PROBLEM DESCRIPTION => Present all of the following data as a numbered list, leaving out any blank lines.

RECORDS FOR THIS EXERCISE =>
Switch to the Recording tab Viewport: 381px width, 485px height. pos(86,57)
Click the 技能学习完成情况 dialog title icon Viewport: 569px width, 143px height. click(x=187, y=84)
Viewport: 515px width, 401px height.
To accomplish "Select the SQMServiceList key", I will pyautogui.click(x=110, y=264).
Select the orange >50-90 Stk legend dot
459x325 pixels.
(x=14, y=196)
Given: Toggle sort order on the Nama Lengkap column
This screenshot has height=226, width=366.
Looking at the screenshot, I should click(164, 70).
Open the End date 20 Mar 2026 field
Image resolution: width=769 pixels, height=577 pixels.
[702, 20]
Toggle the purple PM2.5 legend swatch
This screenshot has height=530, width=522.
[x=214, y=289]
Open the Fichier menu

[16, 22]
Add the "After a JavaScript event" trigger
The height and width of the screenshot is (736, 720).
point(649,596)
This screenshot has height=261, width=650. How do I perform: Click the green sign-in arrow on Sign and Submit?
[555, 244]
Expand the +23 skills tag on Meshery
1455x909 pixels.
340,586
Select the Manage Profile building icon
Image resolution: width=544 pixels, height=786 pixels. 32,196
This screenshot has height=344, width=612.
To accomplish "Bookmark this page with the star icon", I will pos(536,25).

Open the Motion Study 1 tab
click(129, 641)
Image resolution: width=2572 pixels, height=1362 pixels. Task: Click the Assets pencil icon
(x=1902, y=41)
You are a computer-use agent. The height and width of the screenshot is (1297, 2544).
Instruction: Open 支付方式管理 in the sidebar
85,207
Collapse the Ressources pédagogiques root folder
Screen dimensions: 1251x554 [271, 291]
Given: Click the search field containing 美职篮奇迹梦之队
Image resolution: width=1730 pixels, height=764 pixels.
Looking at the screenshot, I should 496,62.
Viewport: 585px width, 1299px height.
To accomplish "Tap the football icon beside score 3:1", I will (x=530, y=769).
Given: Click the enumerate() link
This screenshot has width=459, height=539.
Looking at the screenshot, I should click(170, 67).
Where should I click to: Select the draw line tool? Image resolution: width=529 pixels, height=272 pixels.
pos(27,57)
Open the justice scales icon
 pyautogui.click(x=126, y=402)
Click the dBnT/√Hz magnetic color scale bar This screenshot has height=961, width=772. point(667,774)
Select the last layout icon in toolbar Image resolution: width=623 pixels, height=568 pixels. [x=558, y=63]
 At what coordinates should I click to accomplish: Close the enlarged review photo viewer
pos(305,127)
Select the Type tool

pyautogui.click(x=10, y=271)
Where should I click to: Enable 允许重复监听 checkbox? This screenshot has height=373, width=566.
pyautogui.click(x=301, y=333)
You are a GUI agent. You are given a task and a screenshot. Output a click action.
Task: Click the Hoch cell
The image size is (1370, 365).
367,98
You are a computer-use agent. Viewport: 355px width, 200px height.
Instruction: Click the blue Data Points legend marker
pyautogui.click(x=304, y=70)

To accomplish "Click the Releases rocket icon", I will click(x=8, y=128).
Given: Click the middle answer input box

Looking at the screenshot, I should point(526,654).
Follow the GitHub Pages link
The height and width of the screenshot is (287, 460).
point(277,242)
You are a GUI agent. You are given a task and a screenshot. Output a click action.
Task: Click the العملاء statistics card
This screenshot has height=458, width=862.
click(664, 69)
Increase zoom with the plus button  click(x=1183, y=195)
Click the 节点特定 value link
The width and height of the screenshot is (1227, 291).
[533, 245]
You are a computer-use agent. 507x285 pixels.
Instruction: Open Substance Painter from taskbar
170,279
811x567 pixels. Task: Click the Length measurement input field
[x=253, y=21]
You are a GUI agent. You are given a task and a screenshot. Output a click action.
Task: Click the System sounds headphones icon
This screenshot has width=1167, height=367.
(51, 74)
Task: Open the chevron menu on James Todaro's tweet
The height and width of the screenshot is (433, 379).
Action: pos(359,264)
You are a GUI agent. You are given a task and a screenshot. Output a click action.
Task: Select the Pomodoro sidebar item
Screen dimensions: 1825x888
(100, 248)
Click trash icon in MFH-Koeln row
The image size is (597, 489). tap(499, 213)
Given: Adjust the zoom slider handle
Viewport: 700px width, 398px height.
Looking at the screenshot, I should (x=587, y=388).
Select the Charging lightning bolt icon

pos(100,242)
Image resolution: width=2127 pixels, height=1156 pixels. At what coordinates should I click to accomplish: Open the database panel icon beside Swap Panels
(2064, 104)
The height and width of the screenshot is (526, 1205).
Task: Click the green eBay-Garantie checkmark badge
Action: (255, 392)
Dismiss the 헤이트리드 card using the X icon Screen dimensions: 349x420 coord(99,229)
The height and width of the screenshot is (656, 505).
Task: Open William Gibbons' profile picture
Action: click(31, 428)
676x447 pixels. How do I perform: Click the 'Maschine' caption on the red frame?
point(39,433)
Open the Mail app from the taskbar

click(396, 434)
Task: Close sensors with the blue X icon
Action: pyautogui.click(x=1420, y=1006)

CORRECT RESPONSE =>
1. Switch to the Recording tab Viewport: 381px width, 485px height. pos(86,57)
2. Click the 技能学习完成情况 dialog title icon Viewport: 569px width, 143px height. click(x=187, y=84)
3. Viewport: 515px width, 401px height.
4. To accomplish "Select the SQMServiceList key", I will pyautogui.click(x=110, y=264).
5. Select the orange >50-90 Stk legend dot
6. 459x325 pixels.
7. (x=14, y=196)
8. Given: Toggle sort order on the Nama Lengkap column
9. This screenshot has height=226, width=366.
10. Looking at the screenshot, I should click(164, 70).
11. Open the End date 20 Mar 2026 field
12. Image resolution: width=769 pixels, height=577 pixels.
13. [702, 20]
14. Toggle the purple PM2.5 legend swatch
15. This screenshot has height=530, width=522.
16. [x=214, y=289]
17. Open the Fichier menu
18. [16, 22]
19. Add the "After a JavaScript event" trigger
20. The height and width of the screenshot is (736, 720).
21. point(649,596)
22. This screenshot has height=261, width=650. How do I perform: Click the green sign-in arrow on Sign and Submit?
23. [555, 244]
24. Expand the +23 skills tag on Meshery
25. 1455x909 pixels.
26. 340,586
27. Select the Manage Profile building icon
28. Image resolution: width=544 pixels, height=786 pixels. 32,196
29. This screenshot has height=344, width=612.
30. To accomplish "Bookmark this page with the star icon", I will pos(536,25).
31. Open the Motion Study 1 tab
32. click(129, 641)
33. Image resolution: width=2572 pixels, height=1362 pixels. Task: Click the Assets pencil icon
34. (x=1902, y=41)
35. You are a computer-use agent. The height and width of the screenshot is (1297, 2544).
36. Instruction: Open 支付方式管理 in the sidebar
37. 85,207
38. Collapse the Ressources pédagogiques root folder
39. Screen dimensions: 1251x554 [271, 291]
40. Given: Click the search field containing 美职篮奇迹梦之队
41. Image resolution: width=1730 pixels, height=764 pixels.
42. Looking at the screenshot, I should 496,62.
43. Viewport: 585px width, 1299px height.
44. To accomplish "Tap the football icon beside score 3:1", I will (x=530, y=769).
45. Given: Click the enumerate() link
46. This screenshot has width=459, height=539.
47. Looking at the screenshot, I should click(170, 67).
48. Where should I click to: Select the draw line tool? Image resolution: width=529 pixels, height=272 pixels.
49. pos(27,57)
50. Open the justice scales icon
51.  pyautogui.click(x=126, y=402)
52. Click the dBnT/√Hz magnetic color scale bar This screenshot has height=961, width=772. point(667,774)
53. Select the last layout icon in toolbar Image resolution: width=623 pixels, height=568 pixels. [x=558, y=63]
54.  At what coordinates should I click to accomplish: Close the enlarged review photo viewer
55. pos(305,127)
56. Select the Type tool
57. pyautogui.click(x=10, y=271)
58. Where should I click to: Enable 允许重复监听 checkbox? This screenshot has height=373, width=566.
59. pyautogui.click(x=301, y=333)
60. You are a GUI agent. You are given a task and a screenshot. Output a click action.
61. Task: Click the Hoch cell
62. The image size is (1370, 365).
63. 367,98
64. You are a computer-use agent. Viewport: 355px width, 200px height.
65. Instruction: Click the blue Data Points legend marker
66. pyautogui.click(x=304, y=70)
67. To accomplish "Click the Releases rocket icon", I will click(x=8, y=128).
68. Given: Click the middle answer input box
69. Looking at the screenshot, I should point(526,654).
70. Follow the GitHub Pages link
71. The height and width of the screenshot is (287, 460).
72. point(277,242)
73. You are a GUI agent. You are given a task and a screenshot. Output a click action.
74. Task: Click the العملاء statistics card
75. This screenshot has height=458, width=862.
76. click(664, 69)
77. Increase zoom with the plus button  click(x=1183, y=195)
78. Click the 节点特定 value link
79. The width and height of the screenshot is (1227, 291).
80. [533, 245]
81. You are a computer-use agent. 507x285 pixels.
82. Instruction: Open Substance Painter from taskbar
83. 170,279
84. 811x567 pixels. Task: Click the Length measurement input field
85. [x=253, y=21]
86. You are a GUI agent. You are given a task and a screenshot. Output a click action.
87. Task: Click the System sounds headphones icon
88. This screenshot has width=1167, height=367.
89. (51, 74)
90. Task: Open the chevron menu on James Todaro's tweet
91. The height and width of the screenshot is (433, 379).
92. Action: pos(359,264)
93. You are a GUI agent. You are given a task and a screenshot. Output a click action.
94. Task: Select the Pomodoro sidebar item
95. Screen dimensions: 1825x888
96. (100, 248)
97. Click trash icon in MFH-Koeln row
98. The image size is (597, 489). tap(499, 213)
99. Given: Adjust the zoom slider handle
100. Viewport: 700px width, 398px height.
101. Looking at the screenshot, I should (x=587, y=388).
102. Select the Charging lightning bolt icon
103. pos(100,242)
104. Image resolution: width=2127 pixels, height=1156 pixels. At what coordinates should I click to accomplish: Open the database panel icon beside Swap Panels
105. (2064, 104)
106. The height and width of the screenshot is (526, 1205).
107. Task: Click the green eBay-Garantie checkmark badge
108. Action: (255, 392)
109. Dismiss the 헤이트리드 card using the X icon Screen dimensions: 349x420 coord(99,229)
110. The height and width of the screenshot is (656, 505).
111. Task: Open William Gibbons' profile picture
112. Action: click(31, 428)
113. 676x447 pixels. How do I perform: Click the 'Maschine' caption on the red frame?
114. point(39,433)
115. Open the Mail app from the taskbar
116. click(396, 434)
117. Task: Close sensors with the blue X icon
118. Action: pyautogui.click(x=1420, y=1006)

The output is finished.